* **EXERCISE INPUTS**:
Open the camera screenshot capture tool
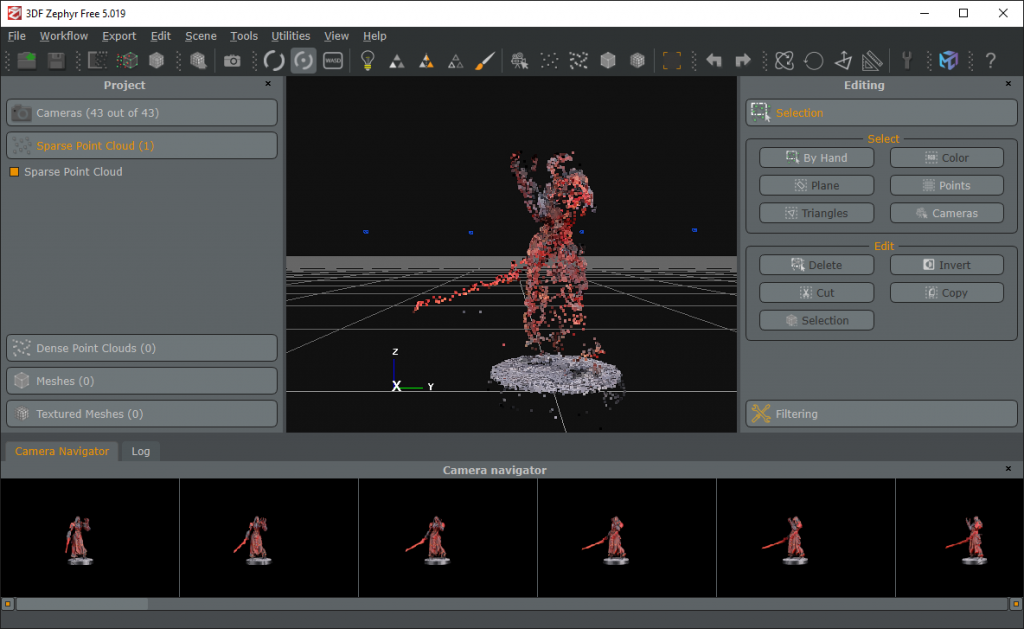 click(x=234, y=60)
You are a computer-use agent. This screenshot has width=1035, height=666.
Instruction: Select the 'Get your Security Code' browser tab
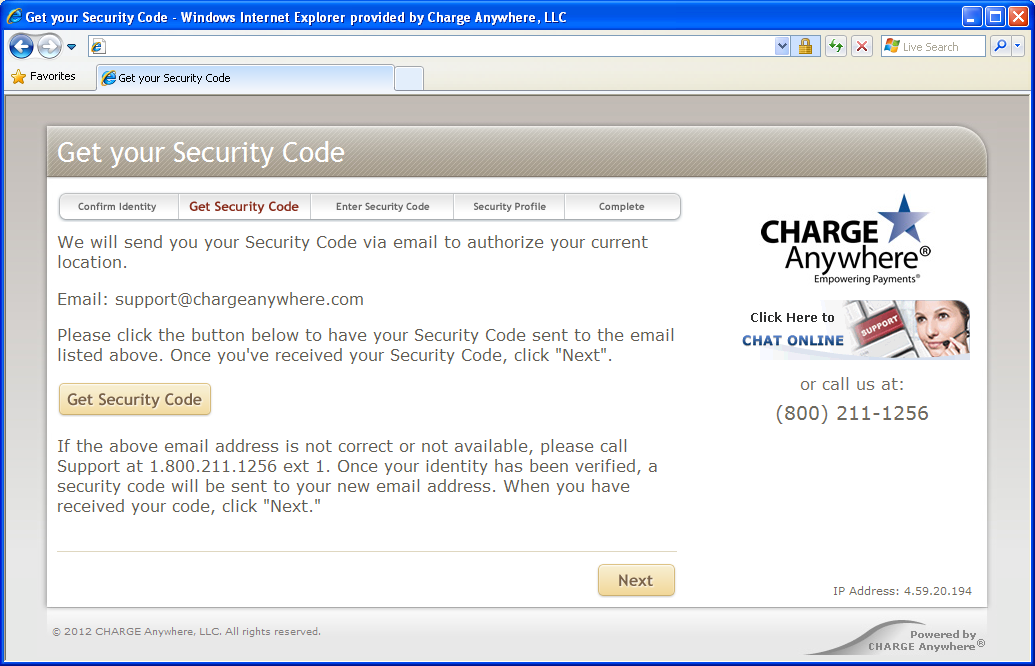[245, 78]
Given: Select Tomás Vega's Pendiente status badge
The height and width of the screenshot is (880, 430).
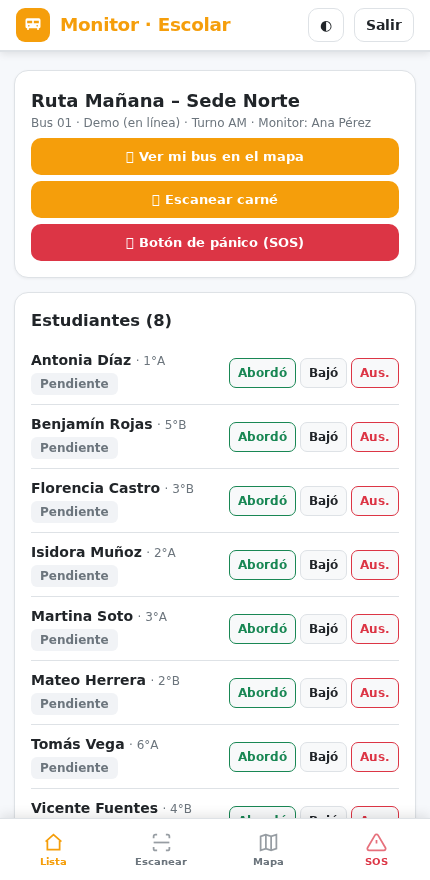Looking at the screenshot, I should tap(74, 768).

* **THE TASK**:
Copy down every row above word for word, leaving out the pictures.

* **EXERCISE SOLUTION**:
Open the camera screenshot capture tool
 click(x=234, y=60)
You are a computer-use agent. This screenshot has width=1035, height=666.
Instruction: Select the 'Get your Security Code' browser tab
[245, 78]
Given: Select Tomás Vega's Pendiente status badge
The height and width of the screenshot is (880, 430).
Looking at the screenshot, I should tap(74, 768).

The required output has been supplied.